From what I could understand reading some of the answers here, and reading some pdfs on matrix derivation, the general rule for scalar-to-matrix derivation is:
Let $g(X)=U$.
$$\frac{d}{d X}f(g(X))=\frac{d}{d X_{ij}}f(g(X)) = \sum_{k}\sum_l \frac{\partial}{\partial U_{kl}}f(U)\frac{\partial}{\partial X_{ij}}U_{kl}=Tr\left(\left(\frac{\partial}{\partial U}f(U)\right)^\intercal \frac{\partial}{\partial X_{ij}}U\right)$$
However, the differential notation is usually more used.
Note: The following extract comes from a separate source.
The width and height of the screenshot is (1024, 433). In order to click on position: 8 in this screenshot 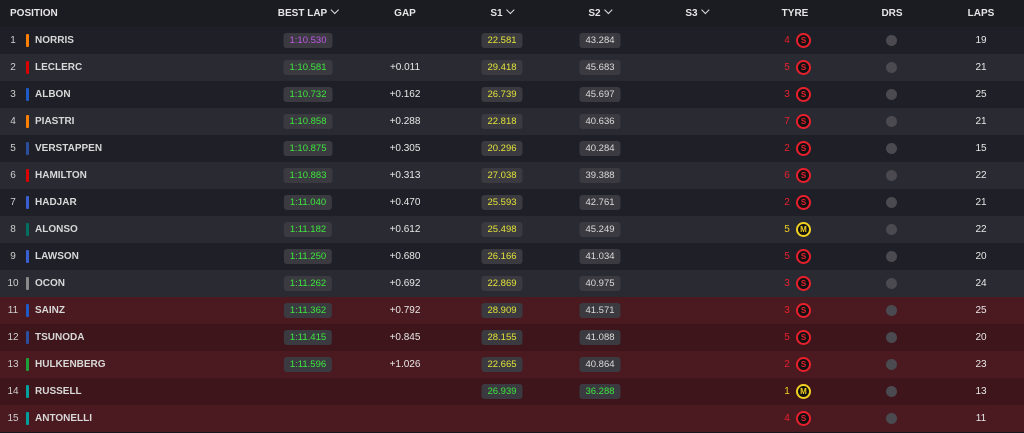, I will do `click(13, 230)`.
And the differential formula I've seen being used is if $$df=Tr\left(\left(A \right)^\intercal dX \right)$$ then $$\frac{d}{d X}f(g(X))=A$$
How does one reconcile both notations?
In the first case, you've simply written $$\eqalign{ \frac{\partial f}{\partial X} &= \frac{\partial f}{\partial U}:\frac{\partial U}{\partial X} \cr }$$ In the second case, you've stated the definition of the differential in terms of the gradient $$\eqalign{ df &= A:dX \cr &= \Big(\frac{\partial f}{\partial X}\Big):dX \cr &= \Big(\frac{\partial f}{\partial U}:\frac{\partial U}{\partial X}\Big):dX \cr }$$
I'm not sure what needs to be reconciled; the two cases are consistent with one another.
Note however that $\frac{\partial U}{\partial X}$ is a $4^{th}$ order tensor, which will be tricky to work with.
*[Instead of the functional notation ${\,\rm Tr}\big(A^T\,dX\big)\,$ I've used the product notation $\big(A:dX\big)$